Лем помахал сигаретой в воздухе.
— Тогда она принялась за драгоценности.
— Драгоценности?
— Конечно, — сказал Лем. — Пойми, я все это тебе рассказываю потому, что доверяю тебе, Эндрю. Ты не должен думать, что я когда-либо подозревал, что ты с ней заодно. Такое мне никогда не приходило в голову, даже если бы она это не объяснила совершенно четко, она явно действовала сама по себе. Но когда она обрисовала свой план с драгоценностями, я понял, что — финиш. Понимаешь, я уже узнал ее к тому времени. Я знал, что она столь же несговорчива и столь же опасна, как Аль Капоне, и эта мысль была такой простой, такой очевидной… ну, старина, воздадим должное дьяволу, я называю это гениальной чертой.
Его пухлая рука вытянулась вперед и тут же легла Эндрю на колено.
— Ты знаешь, твоей матери всегда нравилось, когда я выбирал драгоценности, которые ей надеть. Итак, на этом и основывался план Маурин. Мне полагалось убедить твою мать, что слишком опасно держать драгоценности в номере. Мне надо было уговорить ее положить их в сейф отеля, где они будут надежно защищены. И затем каждый день я решал бы, какие драгоценности ей надеть на этот раз, шел вниз к сейфу и приносил бы ей. Уловил? Тем самым я приобретал полный контроль над драгоценностями, и когда я все так и устроил, я должен был каждую неделю забирать одну из самых ценных вещей и отдавать Маурин. У нее был какой-то знакомый ловкий ювелир, я не знаю, кто это, но кто-то был. Каждую неделю она относила кольцо или серьгу этому человеку, который вынимал самые большие камни и заменял их на копии. Каждый раз, когда она приходила за новой вещью, она приносила мне прежнюю, но уже с фальшивыми камнями. И, Эндрю, знаешь? Ко времени, когда ее прикончили, твоя очаровательная женушка прикарманила все самые большие камни твоей матери: рубины из серег, тот большой изумруд из кольца, которое она всегда носит, алмазы из броши, что Малхауз подарил ей. Бедная старушка даже не знает этого, разумеется, но в этом она — великая миссис Прайд, разгуливающая повсюду, как павлин, сверкая своими кольцами и браслетами, сверкая разноцветными побрякушками, бесценным битым стеклом…

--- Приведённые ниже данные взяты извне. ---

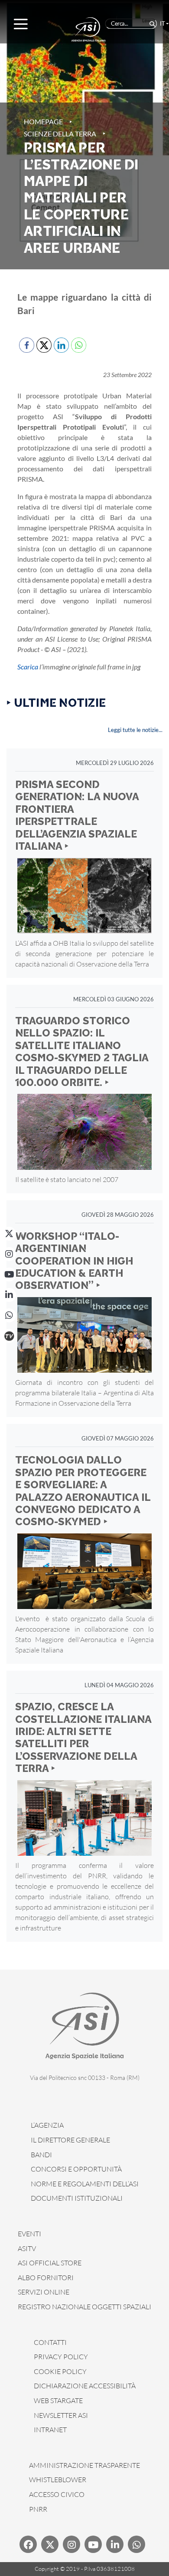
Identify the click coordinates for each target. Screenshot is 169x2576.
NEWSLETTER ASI (61, 2415)
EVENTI (29, 2233)
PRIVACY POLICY (61, 2356)
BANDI (41, 2154)
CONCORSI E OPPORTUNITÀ (76, 2169)
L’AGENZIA (47, 2125)
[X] (9, 1234)
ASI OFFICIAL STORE (49, 2262)
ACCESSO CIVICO (56, 2494)
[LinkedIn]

Майорская улыбка Лема превратилась в унылую ухмылку восхищения.
— Да, пришлось отдать все это твоей женушке. Надо было бы свернуть ей шею, конечно, но… что я мог? Абсолютно ничего. Она могла делать со мной все, что только хотела, и знала это.
Лем помолчал.
— Так-то, старина, ты хотел правду? Вот правда. Вот сага о бедном старом Леме Прайде и его невестке.
Пока Лем рассказывал, Эндрю чувствовал, что паника вздымается в нем, угрожая раз и навсегда лишить его рассудка. А разве Лем не мог выдумать подобную историю? Но посмел бы он врать о подменных драгоценных камнях, когда наверняка сознавал, что единственное, что Эндрю потребуется, чтобы проверить его, — это взять один из этих так называемых «дубликатов» и отнести к эксперту на оценку? Нет, драгоценности наверняка подделаны. Значит… значит, Лем говорит правду? Маурин была тем, чем он ее назвал? И все, за что Эндрю боролся, чтобы поверить жене, все это оказалось не что иное, как самообман?